Emily’s art and research has been published in Art in America, Media-N, Leonardo Journal (MIT Press), Temporary Art Review, and Filmmaker Magazine. Their work has been exhibited at international venues, including Hebbel am Ufer HAU4 (Berlin, DE), Drugo More (Rijeka, Croatia), Transmediale (Berlin, DE), Yerba Buena Center for the Arts (San Francisco), MoMA PS1 (New York), V2_Lab for the Unstable Media (Rotterdam, NL), The Luminary (St. Louis), The Institute of Network Cultures (Amsterdam, NL), and The Wrong Biennale.
My interdisciplinary practice spans video, internet art, speculative design, sound design, literature, and artificial intelligence—all grounded in research, archiving, and remix.
I sample from user-generated content, popular discourse, library archives, stock photo libraries, and institutional collections. I pull texts from across the Internet—Reddit threads, YouTube comments, critical theory texts—to construct scripts and narratives. Nothing is off limits.

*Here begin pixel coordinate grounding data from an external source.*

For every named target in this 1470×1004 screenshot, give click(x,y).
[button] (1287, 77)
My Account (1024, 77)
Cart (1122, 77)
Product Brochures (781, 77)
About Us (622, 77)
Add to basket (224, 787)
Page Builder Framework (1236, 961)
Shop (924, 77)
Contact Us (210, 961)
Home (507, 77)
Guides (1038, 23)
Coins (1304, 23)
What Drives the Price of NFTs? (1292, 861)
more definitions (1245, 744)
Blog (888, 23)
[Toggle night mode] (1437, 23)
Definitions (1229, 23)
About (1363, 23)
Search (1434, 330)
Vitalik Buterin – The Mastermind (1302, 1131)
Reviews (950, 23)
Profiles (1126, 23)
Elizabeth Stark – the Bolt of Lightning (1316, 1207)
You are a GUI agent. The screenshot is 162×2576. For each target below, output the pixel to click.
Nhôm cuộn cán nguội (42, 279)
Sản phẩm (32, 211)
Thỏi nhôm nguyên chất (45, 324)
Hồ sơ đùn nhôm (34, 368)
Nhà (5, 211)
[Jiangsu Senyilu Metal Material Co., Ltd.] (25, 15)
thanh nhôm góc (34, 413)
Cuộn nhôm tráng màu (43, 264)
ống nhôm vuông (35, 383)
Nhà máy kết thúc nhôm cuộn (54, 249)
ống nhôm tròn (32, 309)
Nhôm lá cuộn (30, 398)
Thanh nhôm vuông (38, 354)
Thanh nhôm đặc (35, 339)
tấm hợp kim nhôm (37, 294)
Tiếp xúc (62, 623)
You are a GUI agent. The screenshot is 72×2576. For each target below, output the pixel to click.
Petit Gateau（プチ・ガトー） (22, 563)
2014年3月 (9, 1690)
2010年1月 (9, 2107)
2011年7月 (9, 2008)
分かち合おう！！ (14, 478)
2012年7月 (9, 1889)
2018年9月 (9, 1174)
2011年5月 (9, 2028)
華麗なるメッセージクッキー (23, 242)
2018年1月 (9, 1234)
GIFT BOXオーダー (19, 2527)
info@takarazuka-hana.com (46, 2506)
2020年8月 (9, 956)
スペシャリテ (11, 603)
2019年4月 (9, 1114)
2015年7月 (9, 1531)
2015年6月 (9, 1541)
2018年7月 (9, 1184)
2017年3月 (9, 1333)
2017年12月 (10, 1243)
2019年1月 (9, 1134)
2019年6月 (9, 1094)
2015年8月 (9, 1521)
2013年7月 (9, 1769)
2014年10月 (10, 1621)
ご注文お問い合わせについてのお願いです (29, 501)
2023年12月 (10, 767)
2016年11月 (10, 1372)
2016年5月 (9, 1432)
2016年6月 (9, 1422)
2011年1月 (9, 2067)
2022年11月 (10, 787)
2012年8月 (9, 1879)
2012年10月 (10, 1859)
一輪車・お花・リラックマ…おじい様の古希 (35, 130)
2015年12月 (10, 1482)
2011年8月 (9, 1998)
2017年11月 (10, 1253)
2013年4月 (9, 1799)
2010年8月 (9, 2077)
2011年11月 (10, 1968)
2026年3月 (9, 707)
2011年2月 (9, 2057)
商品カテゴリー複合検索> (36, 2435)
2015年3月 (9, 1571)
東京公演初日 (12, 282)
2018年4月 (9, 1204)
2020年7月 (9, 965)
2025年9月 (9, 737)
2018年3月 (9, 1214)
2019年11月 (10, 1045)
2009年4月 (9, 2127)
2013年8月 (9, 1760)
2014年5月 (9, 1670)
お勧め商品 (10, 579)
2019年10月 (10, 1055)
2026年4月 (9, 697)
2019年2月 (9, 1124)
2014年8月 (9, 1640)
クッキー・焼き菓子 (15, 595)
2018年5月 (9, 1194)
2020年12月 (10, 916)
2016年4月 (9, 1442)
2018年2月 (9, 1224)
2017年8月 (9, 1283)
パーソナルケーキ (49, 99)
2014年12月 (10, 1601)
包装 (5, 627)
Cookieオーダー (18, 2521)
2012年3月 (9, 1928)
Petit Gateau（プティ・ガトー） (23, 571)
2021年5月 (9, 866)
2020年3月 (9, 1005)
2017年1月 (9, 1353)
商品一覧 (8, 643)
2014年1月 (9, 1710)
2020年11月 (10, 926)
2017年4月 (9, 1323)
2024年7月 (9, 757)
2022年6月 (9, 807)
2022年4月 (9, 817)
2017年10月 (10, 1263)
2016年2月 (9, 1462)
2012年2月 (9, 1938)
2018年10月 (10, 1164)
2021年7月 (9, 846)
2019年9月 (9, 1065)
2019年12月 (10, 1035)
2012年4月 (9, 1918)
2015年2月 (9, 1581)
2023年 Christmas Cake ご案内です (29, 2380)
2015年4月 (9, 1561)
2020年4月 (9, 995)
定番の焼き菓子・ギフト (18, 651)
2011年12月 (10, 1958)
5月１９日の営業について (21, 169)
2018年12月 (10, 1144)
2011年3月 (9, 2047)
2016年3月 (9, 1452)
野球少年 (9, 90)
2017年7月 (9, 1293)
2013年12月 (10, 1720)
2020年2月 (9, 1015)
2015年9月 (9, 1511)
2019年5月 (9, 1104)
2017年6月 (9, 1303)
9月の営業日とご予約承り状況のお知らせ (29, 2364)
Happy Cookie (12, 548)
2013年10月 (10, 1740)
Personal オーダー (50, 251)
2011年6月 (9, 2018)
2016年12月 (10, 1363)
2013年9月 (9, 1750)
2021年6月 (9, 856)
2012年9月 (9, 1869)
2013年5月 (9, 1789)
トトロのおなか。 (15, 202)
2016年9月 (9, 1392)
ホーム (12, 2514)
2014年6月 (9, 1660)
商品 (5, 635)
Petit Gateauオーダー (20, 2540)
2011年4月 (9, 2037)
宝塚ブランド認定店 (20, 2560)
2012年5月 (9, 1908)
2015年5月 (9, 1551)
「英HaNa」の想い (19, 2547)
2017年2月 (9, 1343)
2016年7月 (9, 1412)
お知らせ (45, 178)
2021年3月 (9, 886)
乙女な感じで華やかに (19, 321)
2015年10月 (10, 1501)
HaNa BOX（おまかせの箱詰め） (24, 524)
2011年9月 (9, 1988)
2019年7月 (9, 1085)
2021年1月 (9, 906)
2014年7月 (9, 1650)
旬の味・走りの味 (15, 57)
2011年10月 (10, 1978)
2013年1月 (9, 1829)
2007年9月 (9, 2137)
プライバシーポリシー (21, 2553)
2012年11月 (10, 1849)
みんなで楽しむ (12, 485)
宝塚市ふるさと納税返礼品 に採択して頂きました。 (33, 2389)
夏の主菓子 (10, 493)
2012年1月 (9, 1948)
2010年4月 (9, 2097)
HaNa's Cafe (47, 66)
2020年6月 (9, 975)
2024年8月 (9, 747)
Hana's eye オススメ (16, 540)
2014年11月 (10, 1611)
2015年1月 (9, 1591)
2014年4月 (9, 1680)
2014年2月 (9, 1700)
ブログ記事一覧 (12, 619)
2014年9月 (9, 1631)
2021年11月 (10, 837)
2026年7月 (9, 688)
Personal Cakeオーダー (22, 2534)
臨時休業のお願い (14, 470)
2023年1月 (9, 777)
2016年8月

What interests me most is context – who creates these sources and their proximity to power. I look closely at what gets included or excluded from archives and official documents; how metadata and taxonomies are deployed; what gets elevated, distorted, inverted, or canceled in popular discourse; and how other markers of aesthetic or raw emotional charge reveal bias, erasure, and missing subtext. It is in these gaps where I find material and draw inspiration for creating counter-narratives.
Broadly, my process examines how cultural production within a networked, globalized society shapes material economies, identities, alliances, worldviews, mythologies, and the basis of our collective narratives. Through various projects, I’ve explore my cultural heritage, collective memory, queerness, migration, labor, subjectivity, and power.